A busy February for our friends at the Whale and Dolphin Conservation Society!

When the phone rang at the Plymouth based office of Whale and Dolphin Conservation Society (WDCS) on Wednesday, no one expected the caller to report whales visible from shore.  “At this time of the year, most of the calls to our office are people looking to adopt whales as holiday gifts – not to report whale sightings.” said Karen Urciuoli, WDCS’s Communications and Supporter Relations Manager.  Armed with cameras and binoculars, WDCS researchers headed to Ellisville Harbor State Park, where they were able to identify the animals as critically endangered North Atlantic right whales. With a population of less than 500 individuals, the North Atlantic right whale is one of the most endangered species on the planet.  Unfortunately human interactions, such as ship strikes and fishing gear entanglements, are the largest threat to the species. 

 

“Reporting where right whales are seen is critical to their protection” said Urciuoli “With so few remaining most people will never see one - it is amazing for me to have spotted some for the first time so close to home.”  For years WDCS and their allies have been leaders in the protection and research needed to support the revival of the right whale species.
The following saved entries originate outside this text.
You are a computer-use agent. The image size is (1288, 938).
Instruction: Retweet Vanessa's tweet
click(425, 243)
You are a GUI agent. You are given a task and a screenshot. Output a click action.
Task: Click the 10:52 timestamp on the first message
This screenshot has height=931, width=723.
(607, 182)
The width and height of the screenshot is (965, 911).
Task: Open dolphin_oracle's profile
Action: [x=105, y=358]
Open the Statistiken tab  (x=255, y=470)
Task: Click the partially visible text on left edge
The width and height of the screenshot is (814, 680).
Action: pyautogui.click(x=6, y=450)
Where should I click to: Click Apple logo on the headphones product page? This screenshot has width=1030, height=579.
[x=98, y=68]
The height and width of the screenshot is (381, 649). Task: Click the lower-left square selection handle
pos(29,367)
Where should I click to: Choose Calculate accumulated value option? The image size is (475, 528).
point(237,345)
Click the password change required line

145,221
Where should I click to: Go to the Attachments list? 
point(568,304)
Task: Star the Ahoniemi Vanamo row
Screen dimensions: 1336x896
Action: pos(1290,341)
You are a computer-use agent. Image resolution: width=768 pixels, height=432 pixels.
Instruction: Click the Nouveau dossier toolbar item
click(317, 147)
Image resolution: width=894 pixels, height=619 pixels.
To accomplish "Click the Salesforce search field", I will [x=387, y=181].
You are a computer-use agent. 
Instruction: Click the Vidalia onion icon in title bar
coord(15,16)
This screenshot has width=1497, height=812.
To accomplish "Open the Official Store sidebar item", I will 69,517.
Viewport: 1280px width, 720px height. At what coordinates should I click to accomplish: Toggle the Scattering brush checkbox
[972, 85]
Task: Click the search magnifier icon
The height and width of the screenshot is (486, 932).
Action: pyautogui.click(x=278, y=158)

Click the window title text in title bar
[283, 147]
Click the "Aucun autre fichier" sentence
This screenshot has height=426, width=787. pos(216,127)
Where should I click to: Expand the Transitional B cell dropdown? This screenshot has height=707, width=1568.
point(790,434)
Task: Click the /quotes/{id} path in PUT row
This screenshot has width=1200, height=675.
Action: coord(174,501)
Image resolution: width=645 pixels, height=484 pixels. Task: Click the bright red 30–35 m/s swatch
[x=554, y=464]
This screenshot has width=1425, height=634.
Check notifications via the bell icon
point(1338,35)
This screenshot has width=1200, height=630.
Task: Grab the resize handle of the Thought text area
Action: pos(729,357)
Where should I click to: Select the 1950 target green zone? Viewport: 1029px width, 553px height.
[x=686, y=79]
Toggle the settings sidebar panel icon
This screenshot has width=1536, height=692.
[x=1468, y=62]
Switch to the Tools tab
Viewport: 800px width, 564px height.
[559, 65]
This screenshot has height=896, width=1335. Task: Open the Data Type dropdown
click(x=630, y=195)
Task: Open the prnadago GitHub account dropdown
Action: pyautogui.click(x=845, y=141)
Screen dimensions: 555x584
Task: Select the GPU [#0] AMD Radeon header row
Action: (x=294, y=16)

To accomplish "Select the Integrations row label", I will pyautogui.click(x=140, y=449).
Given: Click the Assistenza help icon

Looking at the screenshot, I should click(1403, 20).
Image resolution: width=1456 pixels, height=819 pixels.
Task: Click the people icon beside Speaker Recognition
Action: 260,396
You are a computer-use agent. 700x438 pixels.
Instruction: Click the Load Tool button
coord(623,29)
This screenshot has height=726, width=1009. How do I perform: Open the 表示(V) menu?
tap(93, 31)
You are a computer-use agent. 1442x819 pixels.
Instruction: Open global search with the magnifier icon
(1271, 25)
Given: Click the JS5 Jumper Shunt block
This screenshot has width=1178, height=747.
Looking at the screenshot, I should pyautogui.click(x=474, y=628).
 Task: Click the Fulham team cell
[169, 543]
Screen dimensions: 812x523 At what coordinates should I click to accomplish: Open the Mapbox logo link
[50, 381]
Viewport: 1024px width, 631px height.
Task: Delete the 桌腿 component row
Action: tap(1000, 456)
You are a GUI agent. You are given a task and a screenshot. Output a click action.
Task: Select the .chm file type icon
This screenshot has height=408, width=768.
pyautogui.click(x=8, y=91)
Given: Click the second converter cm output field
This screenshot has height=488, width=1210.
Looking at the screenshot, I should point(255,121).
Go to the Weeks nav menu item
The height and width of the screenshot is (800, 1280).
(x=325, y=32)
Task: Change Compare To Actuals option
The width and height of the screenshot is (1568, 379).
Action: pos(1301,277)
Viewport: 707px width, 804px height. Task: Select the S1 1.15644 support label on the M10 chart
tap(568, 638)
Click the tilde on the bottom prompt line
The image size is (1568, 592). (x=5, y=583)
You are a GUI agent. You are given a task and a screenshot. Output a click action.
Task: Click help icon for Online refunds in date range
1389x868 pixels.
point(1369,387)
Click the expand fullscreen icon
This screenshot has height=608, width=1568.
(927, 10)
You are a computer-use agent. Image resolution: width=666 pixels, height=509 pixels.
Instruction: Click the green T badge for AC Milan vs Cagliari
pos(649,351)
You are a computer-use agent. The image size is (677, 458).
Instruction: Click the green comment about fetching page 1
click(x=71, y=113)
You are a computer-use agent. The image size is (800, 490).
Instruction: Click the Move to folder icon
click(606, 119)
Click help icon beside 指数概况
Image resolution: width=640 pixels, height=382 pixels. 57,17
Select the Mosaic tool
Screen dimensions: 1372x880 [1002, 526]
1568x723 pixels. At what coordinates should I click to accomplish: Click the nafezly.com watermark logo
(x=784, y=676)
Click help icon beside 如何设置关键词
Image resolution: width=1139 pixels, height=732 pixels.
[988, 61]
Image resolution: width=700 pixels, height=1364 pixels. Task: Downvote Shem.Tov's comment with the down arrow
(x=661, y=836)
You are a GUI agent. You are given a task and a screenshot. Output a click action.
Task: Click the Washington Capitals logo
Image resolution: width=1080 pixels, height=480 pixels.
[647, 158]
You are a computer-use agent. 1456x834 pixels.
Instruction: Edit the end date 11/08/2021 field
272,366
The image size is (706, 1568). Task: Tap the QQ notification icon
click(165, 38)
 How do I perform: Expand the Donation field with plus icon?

rightwhales charlestonsc seatoshorealliance noaa permit15488Photo: Sea to Shore Alliance/NOAA Permit:15488

 

According to WDCS Biologist Monica Pepe “Cape Cod Bay is a Critical Habitat for right whales but they are typically seen here from January through May, not this time of year.”  Thanks to the alert supporters, who reported seeing whale spouts on the horizon, WDCS was able to confirm and log the presence of the endangered right whales with the National Marine Fisheries Service’s Sighting Advisory System.  Through this multi-institutional effort, ship traffic is alerted to the presence of right whales and asked to reduce speed as well as post spotters in areas where right whales have been seen.